── MATERIAL SHOWN

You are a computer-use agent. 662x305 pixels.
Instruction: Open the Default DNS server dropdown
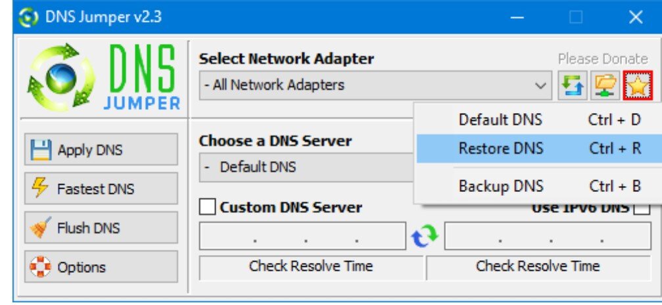pos(307,167)
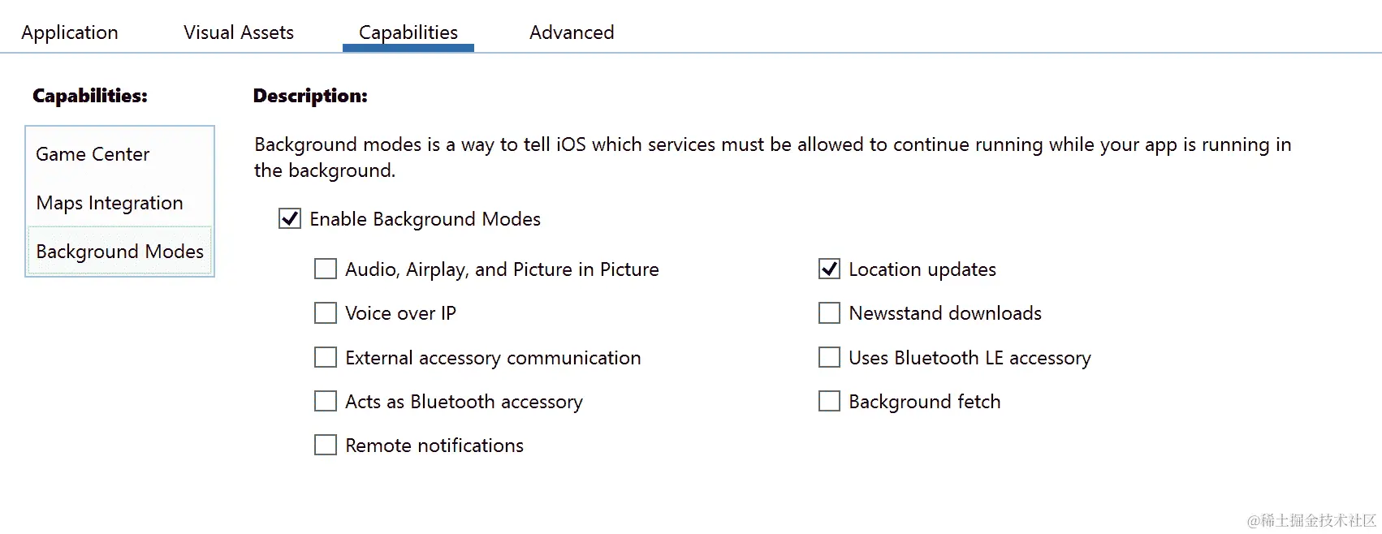Click the Remote notifications label text
The height and width of the screenshot is (534, 1382).
tap(434, 446)
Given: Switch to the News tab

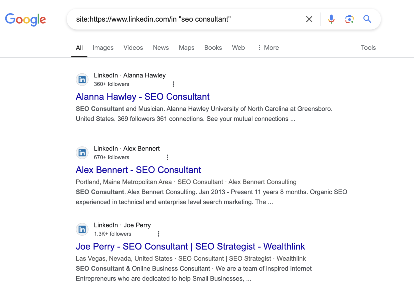Looking at the screenshot, I should coord(161,47).

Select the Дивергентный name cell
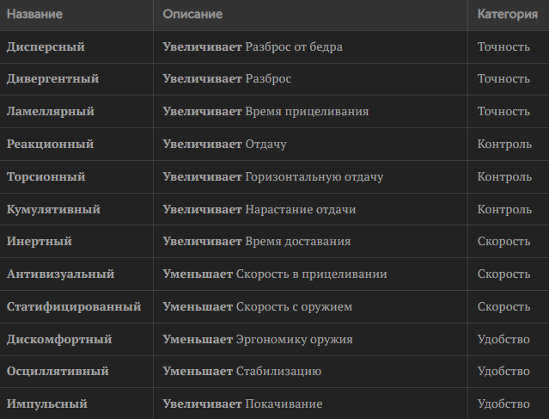click(52, 79)
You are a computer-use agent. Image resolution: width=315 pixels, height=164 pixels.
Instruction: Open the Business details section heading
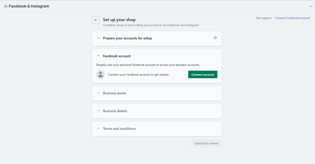click(115, 111)
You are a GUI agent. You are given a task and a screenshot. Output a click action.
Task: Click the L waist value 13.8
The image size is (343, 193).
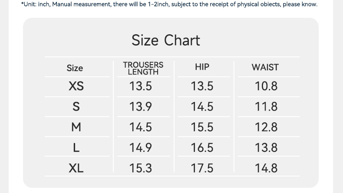266,148
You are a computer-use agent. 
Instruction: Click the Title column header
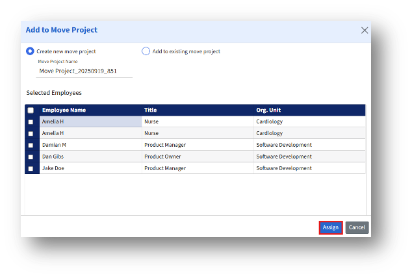click(x=151, y=110)
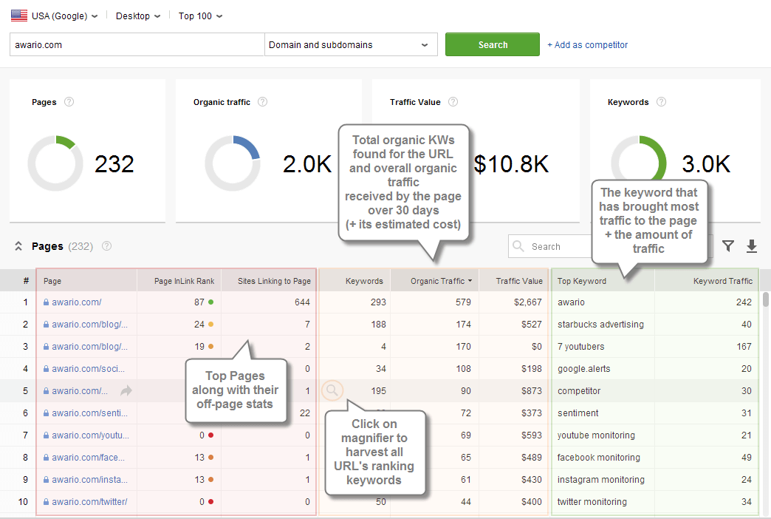Viewport: 771px width, 519px height.
Task: Open the help icon next to Pages (232) heading
Action: coord(106,246)
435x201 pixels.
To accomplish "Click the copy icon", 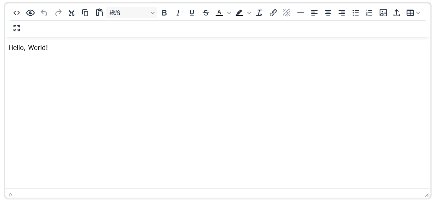I will click(x=85, y=13).
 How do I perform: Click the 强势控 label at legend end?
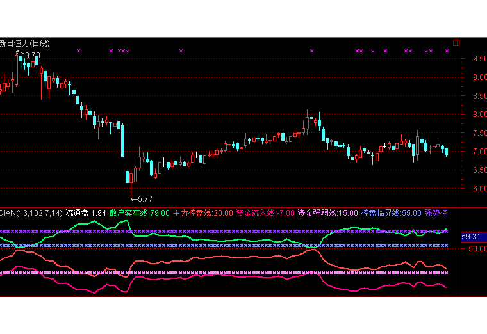tap(436, 212)
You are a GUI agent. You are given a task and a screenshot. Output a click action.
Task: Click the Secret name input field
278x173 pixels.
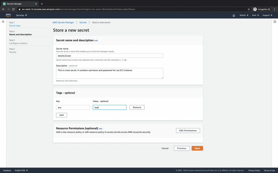coord(109,55)
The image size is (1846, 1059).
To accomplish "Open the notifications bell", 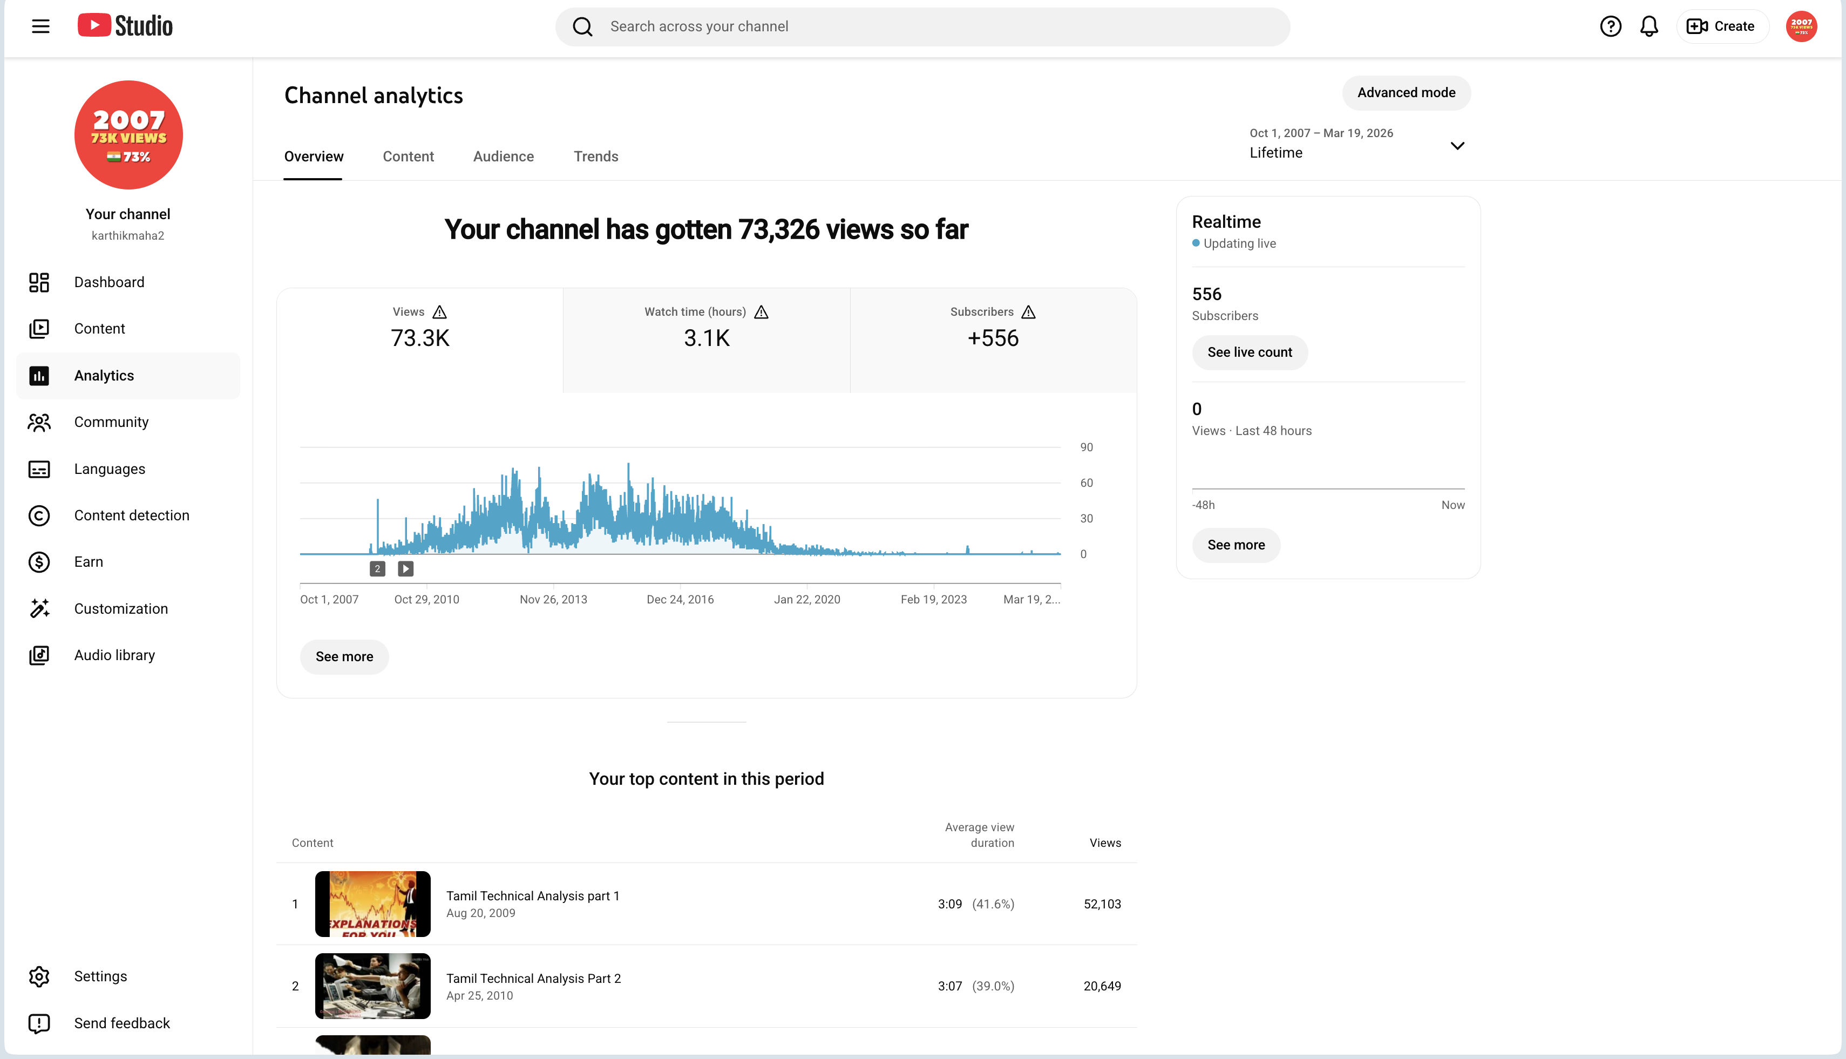I will click(1649, 26).
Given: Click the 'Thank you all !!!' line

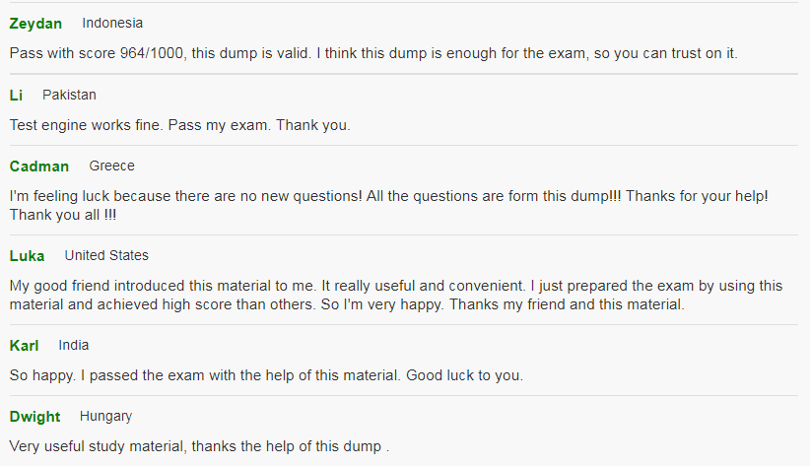Looking at the screenshot, I should [63, 215].
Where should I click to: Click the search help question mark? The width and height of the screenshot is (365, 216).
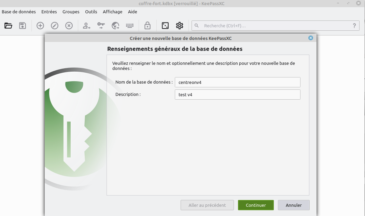(354, 26)
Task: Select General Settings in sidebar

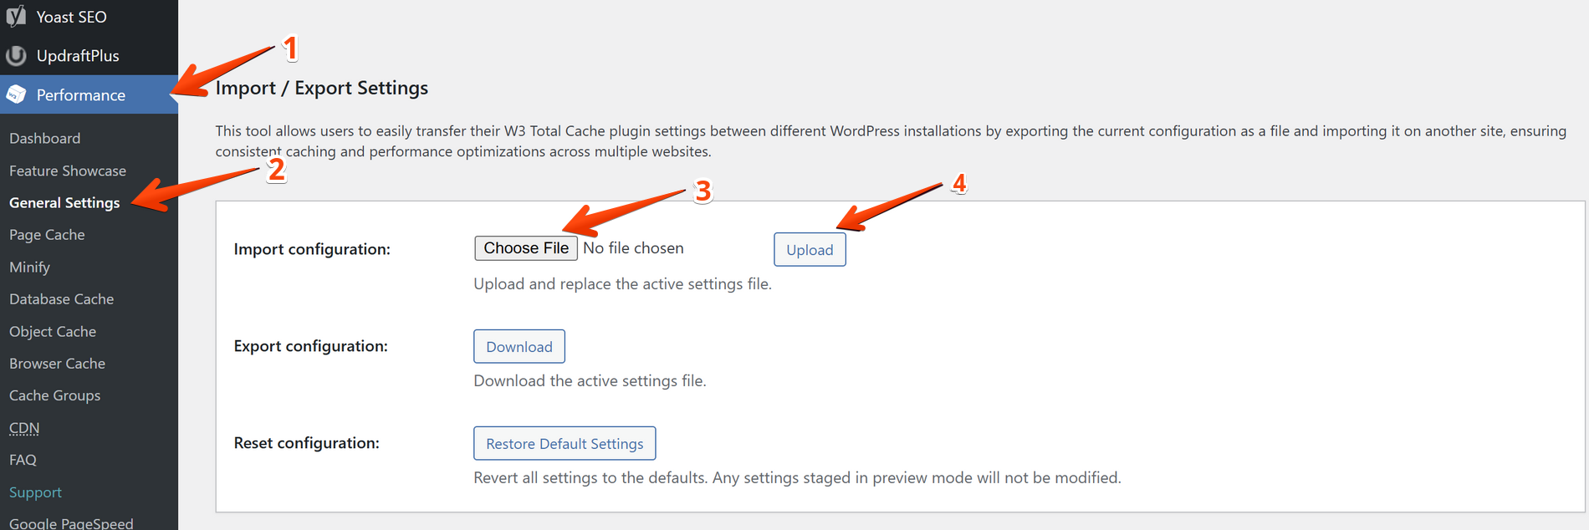Action: coord(64,203)
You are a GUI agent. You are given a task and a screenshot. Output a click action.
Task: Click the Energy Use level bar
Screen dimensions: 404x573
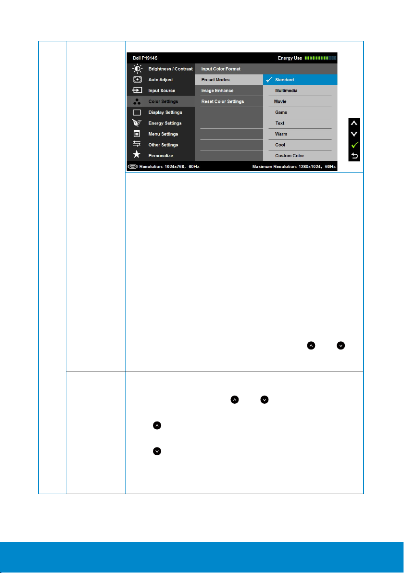320,58
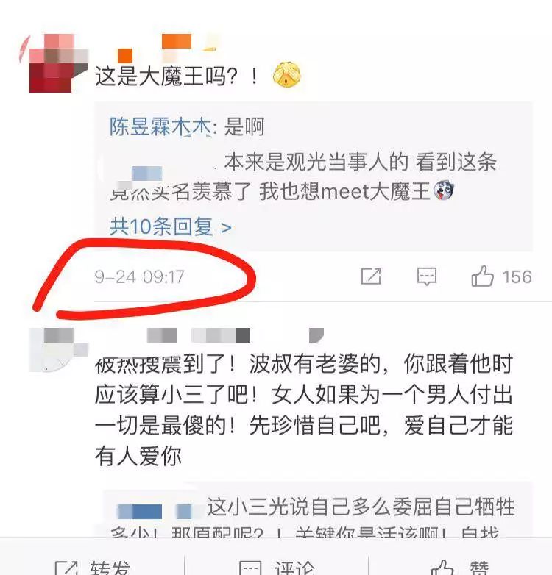Open the comment starting 这是大魔王吗
The width and height of the screenshot is (552, 575).
pos(176,76)
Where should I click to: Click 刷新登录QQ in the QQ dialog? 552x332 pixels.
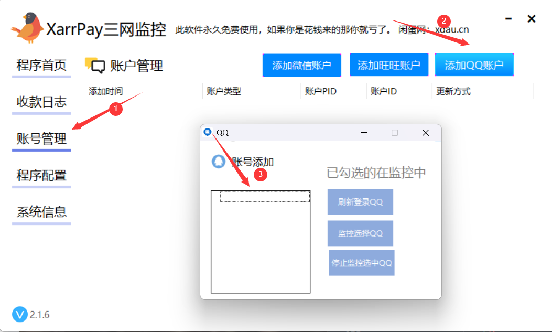coord(360,201)

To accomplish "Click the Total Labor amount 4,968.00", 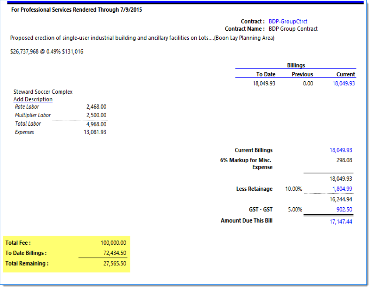I will (96, 124).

────

*WHAT IS BEING ASKED:*
Using the records above, copy every line that has the word "computer" in it.

*RESPONSE BELOW:*
You are a computer-use agent. 662x305 pixels.
You are a computer-use agent. Image resolution: width=315 pixels, height=164 pixels.
You are a computer-use agent. 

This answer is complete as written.